The PIL has now come to occupy an important field in the administration of law. It should not be allowed to become 'Publicity Interest Litigation’ or 'Politics Interest Litigation’ or 'Private Interest Litigation’ or 'Paisa Interest Litigation’ or 'Middle-class Interest Litigation’ (MIL).

The Supreme Court, in this context, observed: "PIL is not a pill or a panacea for all wrongs. It was essentially meant to protect basic human rights of the weak and the disadvantaged and was a procedure which was innovated where a public-spirited person files a petition in effect on behalf of such persons who on account of poverty, helplessness or economic and social disabilities could not approach the court for relief. There have been, in recent times increasingly instances of abuse of PIL. Therefore, there is a need to re-emphasise the parameters within which PIL can be resorted to by a petitioner and entertained by the court.”5

Therefore, the Supreme Court laid down the following guidelines for checking the misuse of the PIL6 :

1. The court must encourage genuine and bona fide PIL and effectively discourage and curb the PIL field for extraneous considerations.

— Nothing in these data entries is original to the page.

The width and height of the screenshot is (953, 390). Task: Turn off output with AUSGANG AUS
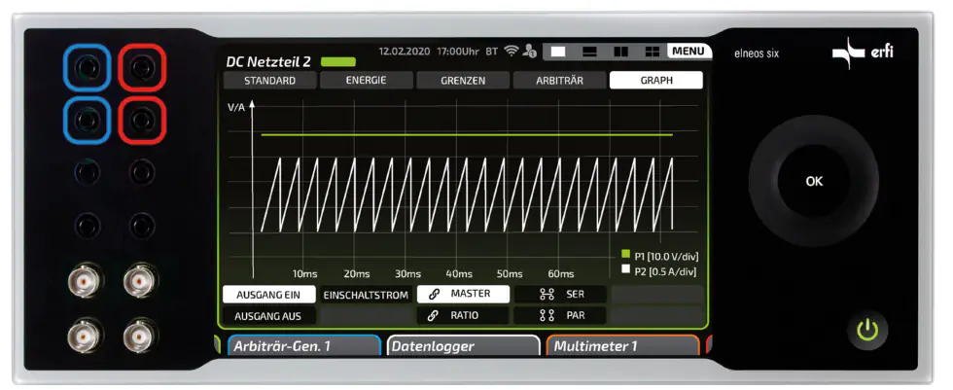click(269, 316)
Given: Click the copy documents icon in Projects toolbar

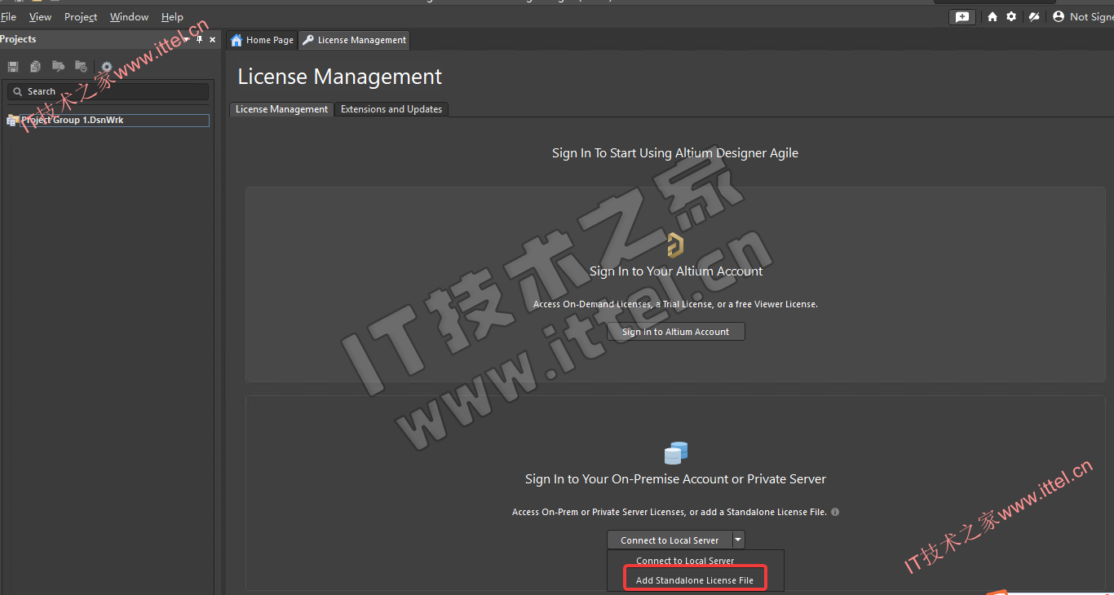Looking at the screenshot, I should coord(35,67).
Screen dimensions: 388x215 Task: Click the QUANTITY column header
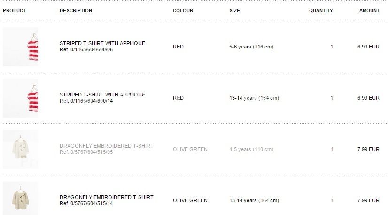tap(321, 11)
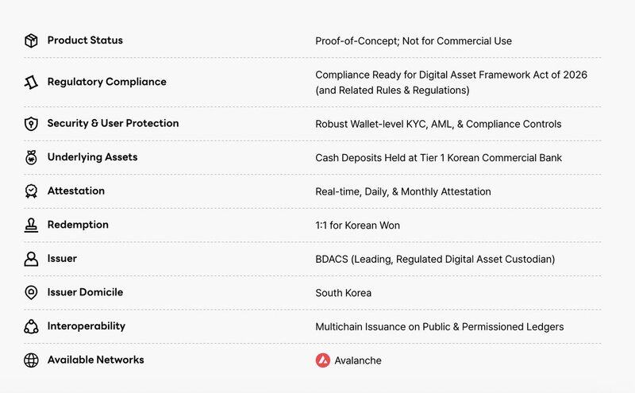The image size is (635, 393).
Task: Click the Redemption stamp icon
Action: click(x=31, y=225)
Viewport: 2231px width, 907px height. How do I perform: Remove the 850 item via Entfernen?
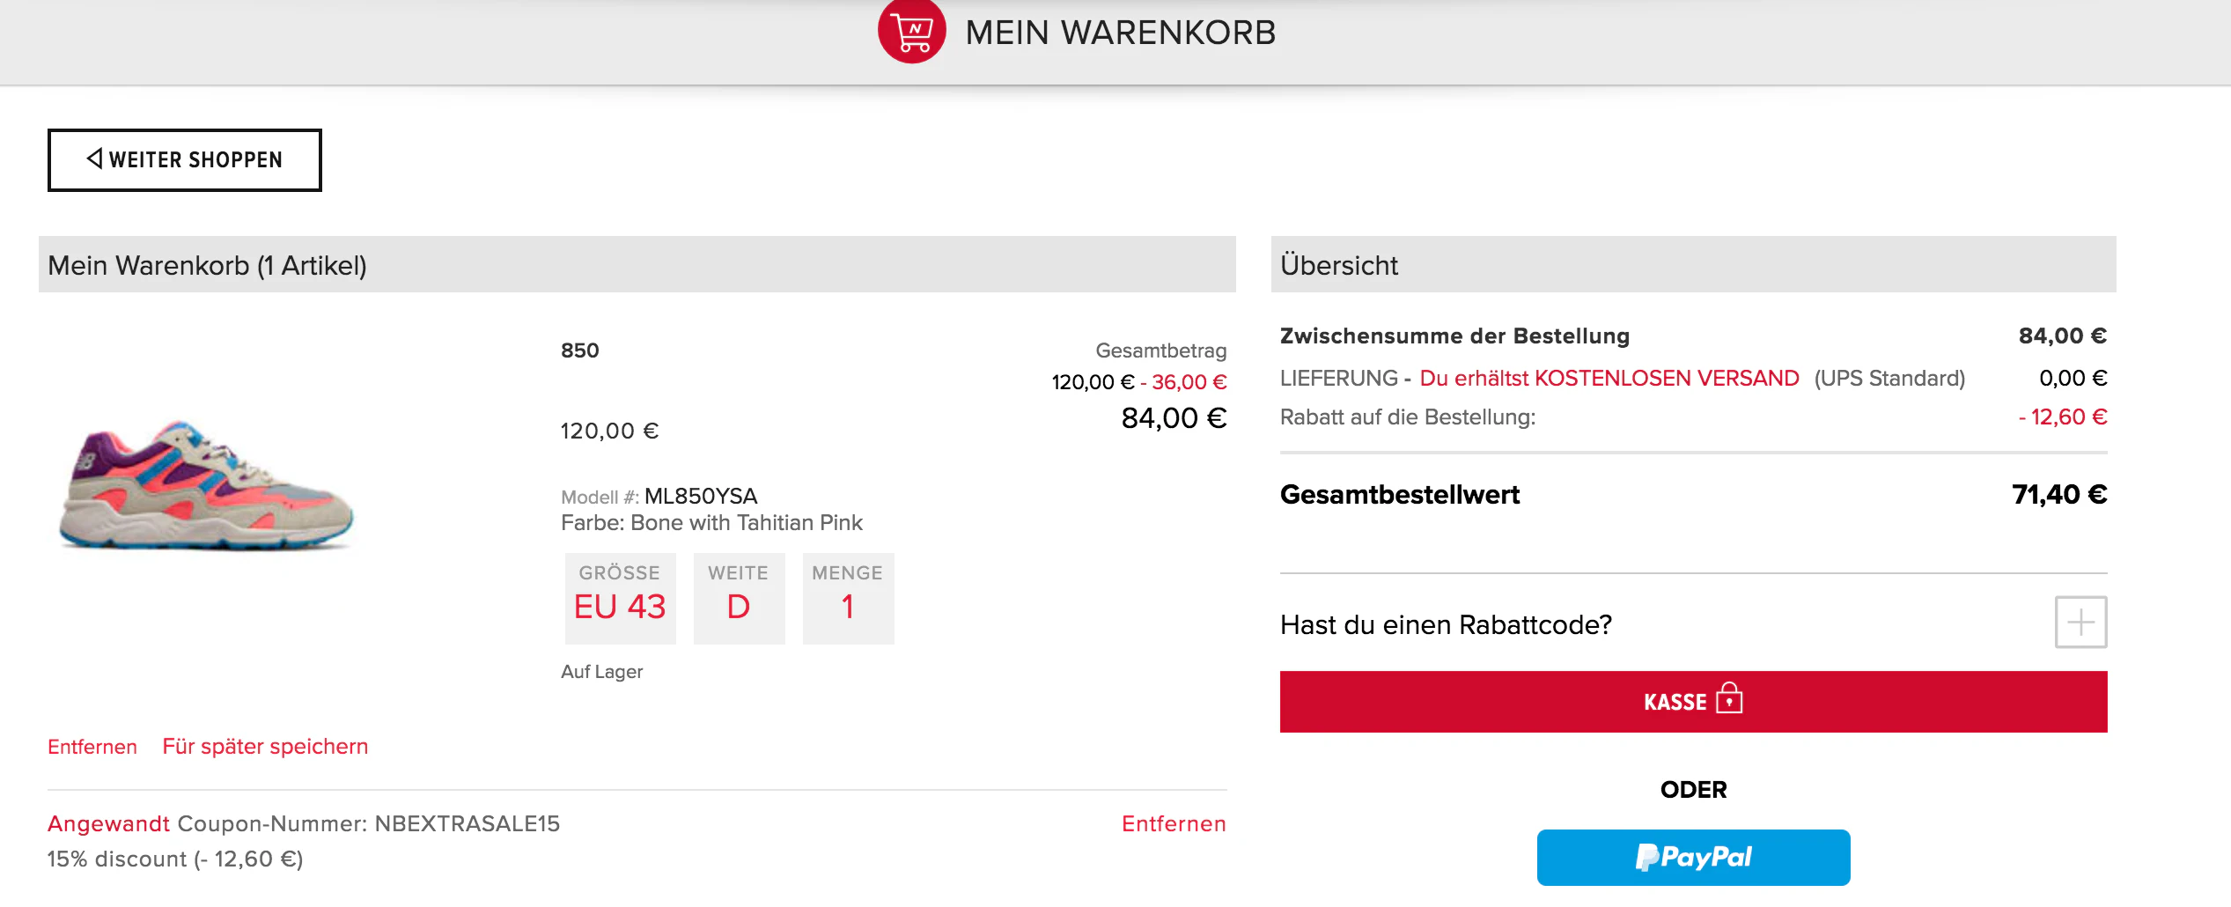92,747
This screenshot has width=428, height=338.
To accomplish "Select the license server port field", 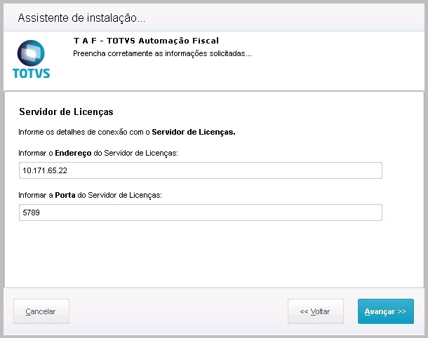I will (201, 212).
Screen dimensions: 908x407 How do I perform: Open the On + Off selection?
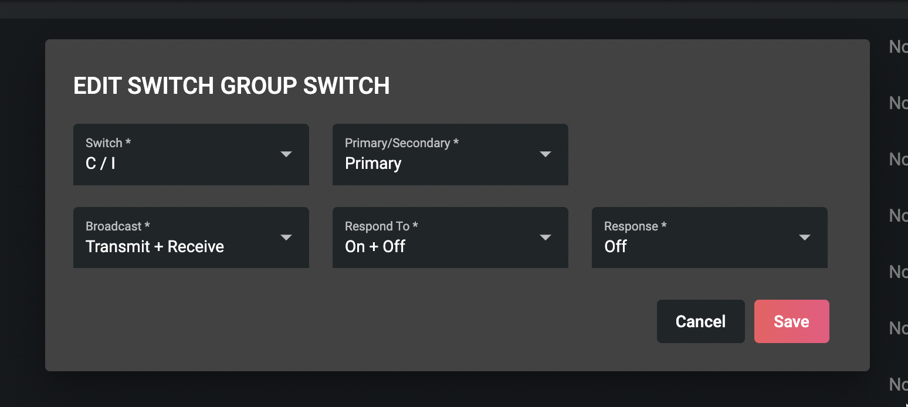click(434, 246)
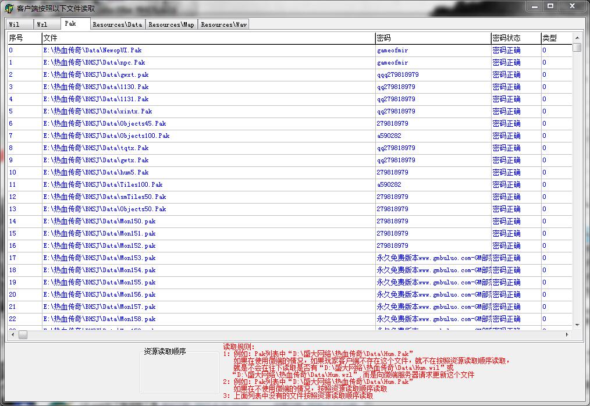Click horizontal scrollbar left arrow

coord(12,335)
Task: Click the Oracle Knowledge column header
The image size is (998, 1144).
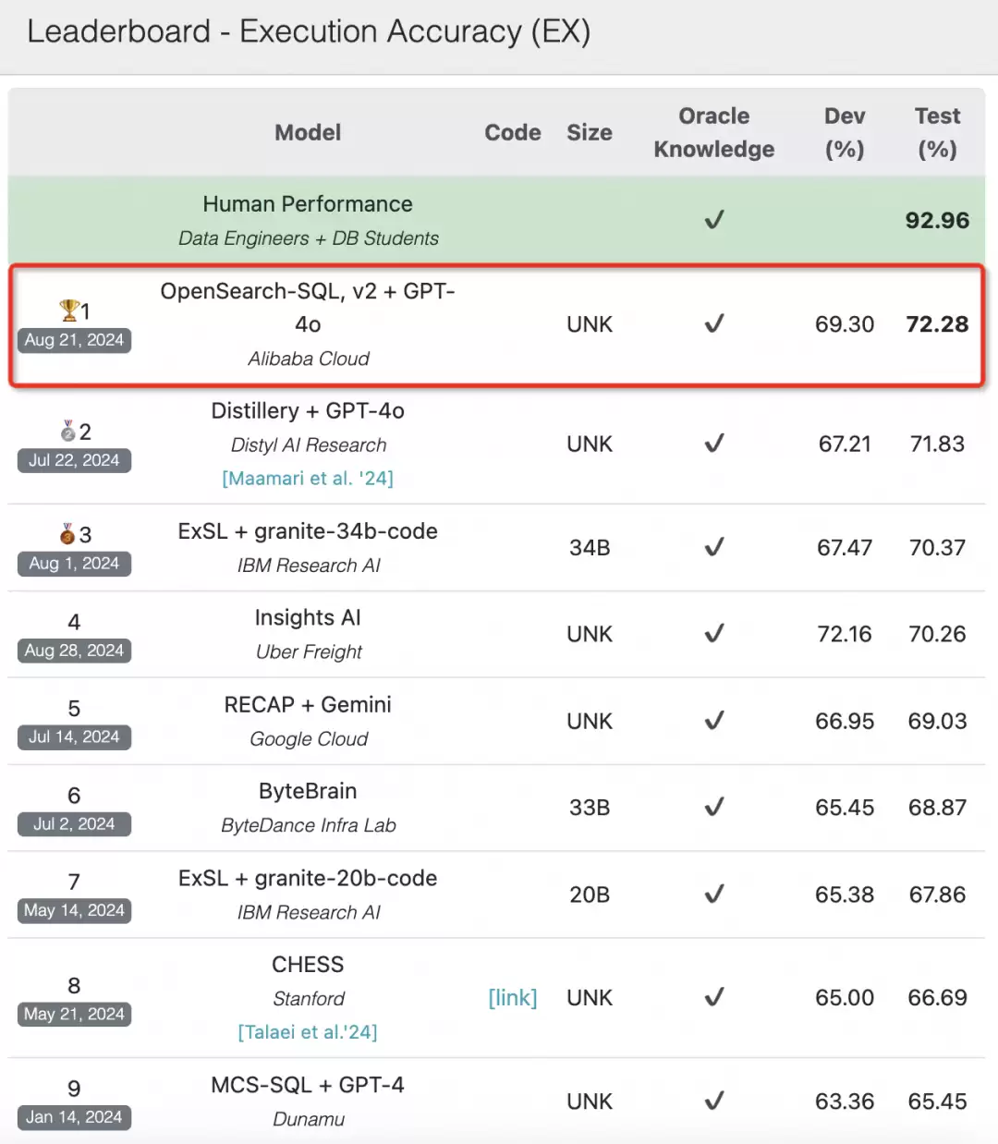Action: [714, 132]
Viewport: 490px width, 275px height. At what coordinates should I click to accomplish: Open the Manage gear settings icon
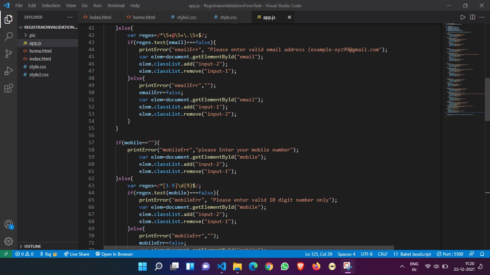(x=9, y=241)
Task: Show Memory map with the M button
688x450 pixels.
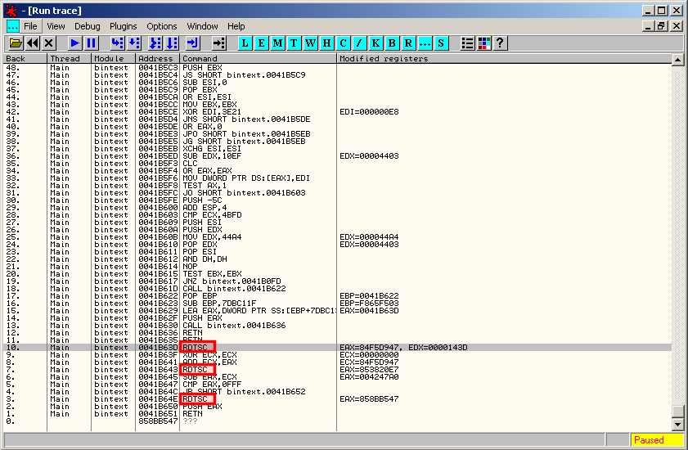Action: tap(278, 43)
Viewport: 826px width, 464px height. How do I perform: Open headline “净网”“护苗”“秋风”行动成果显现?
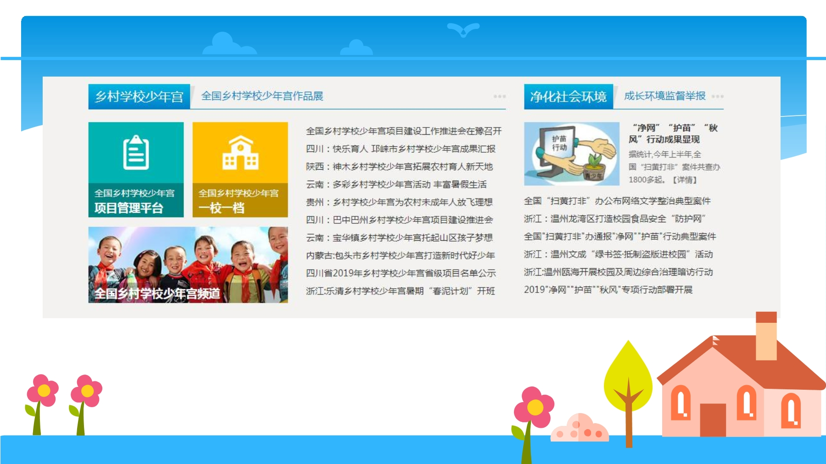673,133
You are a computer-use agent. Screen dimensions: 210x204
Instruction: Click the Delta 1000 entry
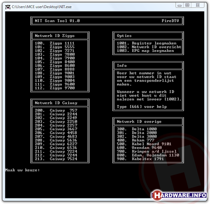pos(137,129)
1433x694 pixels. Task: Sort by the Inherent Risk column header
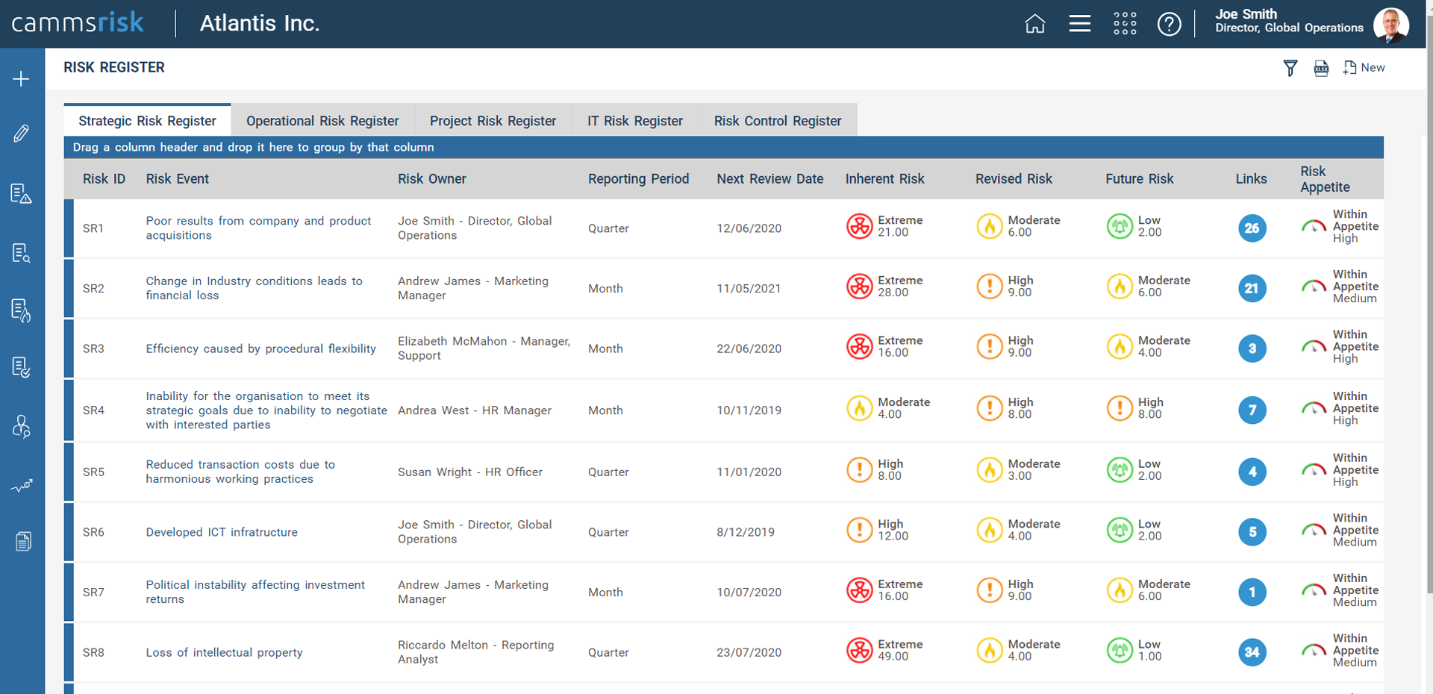[884, 179]
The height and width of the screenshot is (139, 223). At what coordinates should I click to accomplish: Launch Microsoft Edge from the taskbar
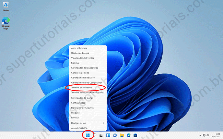129,135
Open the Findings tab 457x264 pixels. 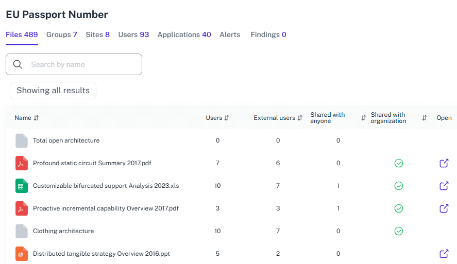(268, 34)
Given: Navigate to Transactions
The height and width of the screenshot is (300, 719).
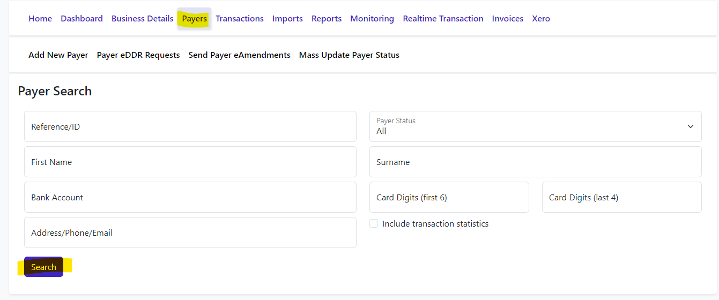Looking at the screenshot, I should [240, 19].
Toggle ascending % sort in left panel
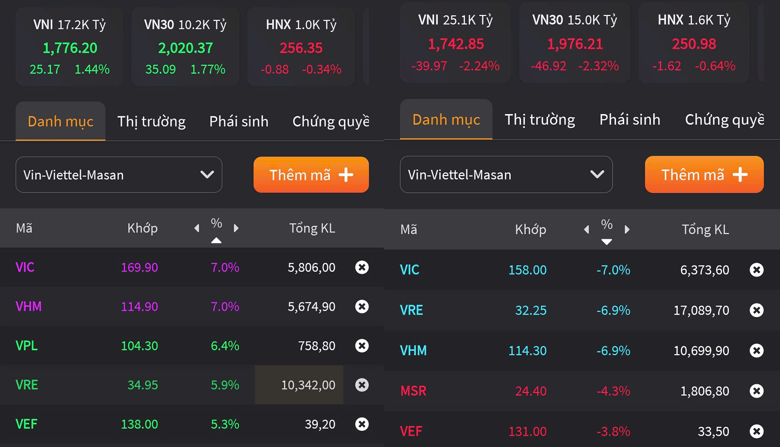 point(216,240)
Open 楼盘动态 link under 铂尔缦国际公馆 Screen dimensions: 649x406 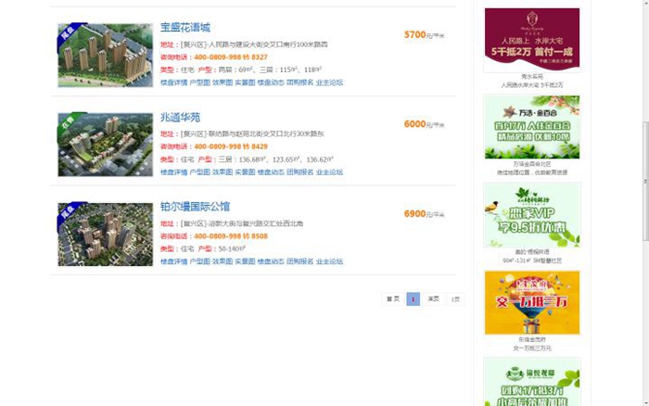[x=271, y=261]
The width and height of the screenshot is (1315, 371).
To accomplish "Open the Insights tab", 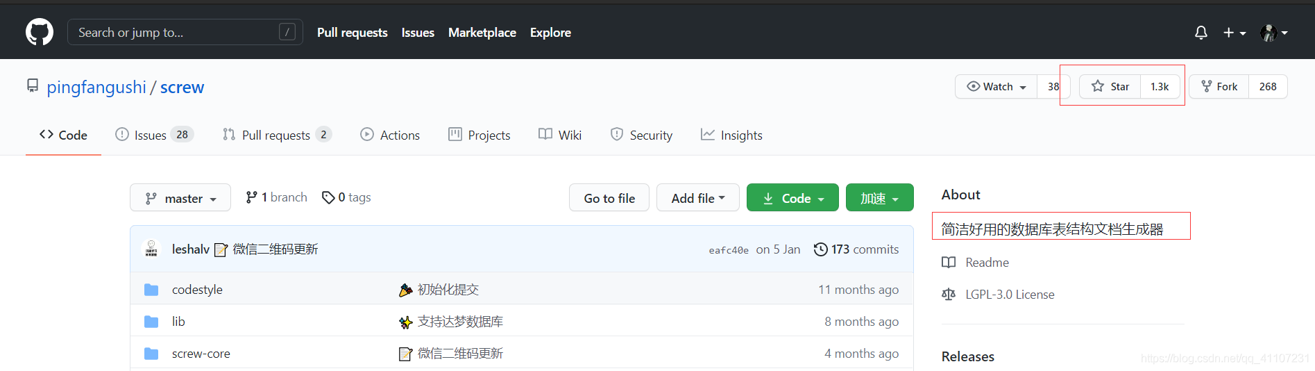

2. Instead of every individual Judge devising his own procedure for dealing with PIL, it would be appropriate for each High Court to properly formulate rules for encouraging the genuine PIL filed and discouraging PIL filed with oblique motives.

3. The Court should prima facie verify the credentials of the petitioner before entertaining the PIL.

4. The Court shall be prima facie satisfied regarding the correctness of the contents of petition before entertaining the PIL.

5. The Court should be fully satisfied that substantial public interest is involved before entertaining the petition.

6. The Court should ensure that the petition which involves larger public interest, gravity and urgency must be given priority over other petitions.

7. The Court before entertaining the PIL must ensure that the PIL is aimed at redressal of genuine public harm and public injury. The Court should also ensure that there is no personal gain, private motive or oblique motive behind filing PIL.

8. The Court should also ensure that the petition filed by busybodies for extraneous and ulterior motives must be discouraged by imposing exemplary costs or adopting similar novel methods to curb frivolous petitions and the petitions filed for extraneous considerations.